The Biodiversity Beyond National Jurisdiction (BBNJ) Agreement, the world’s first legally binding treaty to protect marine biodiversity in international waters, came into force on 17th January 2026 and is the first ocean treaty to ensure inclusive ocean governance, with provisions for Indigenous Peoples and local communities and gender balance. 

  • BBNJ Agreement:  Agreement on Marine Biological Diversity of Areas Beyond National Jurisdiction (BBNJ Agreement), adopted under United Nations Convention on the Law of the Sea (UNCLOS), 1982. 
    • It applies to the high seas and the international seabed, i.e., ocean areas lying beyond national Exclusive Economic Zones (EEZs) and outside the control of any single country. 

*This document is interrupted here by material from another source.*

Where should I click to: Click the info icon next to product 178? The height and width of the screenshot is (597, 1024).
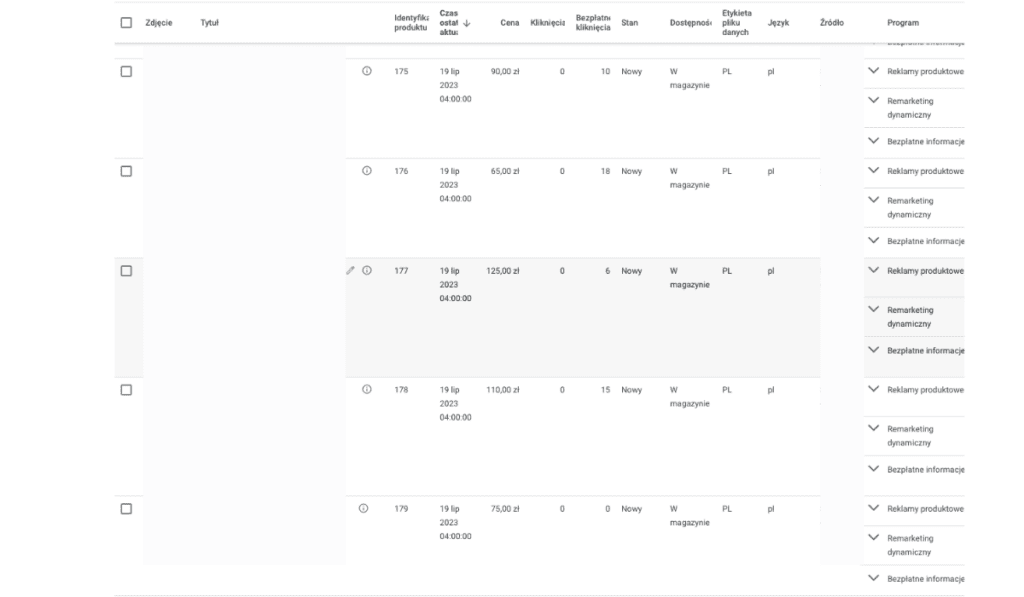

    • The Agreement also establishes a funding mechanism and creates key institutional structures, including a Conference of the Parties (COP), subsidiary bodies, a Clearing-House Mechanism, and a secretariat. 
  • Adoption and Legal Status:  The treaty was adopted in 2023 at the UN Headquarters in New York and entered into force 120 days after ratification by at least 60 countries, a threshold that has been crossed, with more than 80 countries having ratified it so far. 
    • Major economies such as China, Germany, Japan, France, and Brazil have ratified the treaty. However, like the US, India signed the agreement (in 2024), but its domestic ratification process remains pending. 
  • Four Pillars Of The BBNJ Agreement:  
    • Marine Genetic Resources (MGRs), including fair and equitable sharing of benefits. 
    • Area-Based Management Tools (ABMTs), such as Marine Protected Areas (MPAs). 
    • Environmental Impact Assessments (EIAs) for activities in the high seas 
    • Capacity-Building and Transfer of Marine Technology to developing countries.  
  • Significance: The BBNJ Agreement fills a long-standing governance gap by introducing legally binding rules for over two-thirds of the ocean’s surface, covering more than 90% of Earth’s living space by volume, and strengthening global ocean conservation under UNCLOS, often described as the constitution of the oceans. 
    • The agreement supports SDG 14 (Life Below Water) and contributes to addressing the triple planetary crisis of climate change, biodiversity loss, and pollution, by regulating human activities in ecologically sensitive international waters. 
    • The BBNJ Agreement is the third implementation agreement under UNCLOS, alongside the 1994 Part XI Implementation Agreement on international seabed mining and the 1995 UN Fish Stocks Agreement on straddling and highly migratory fish stocks.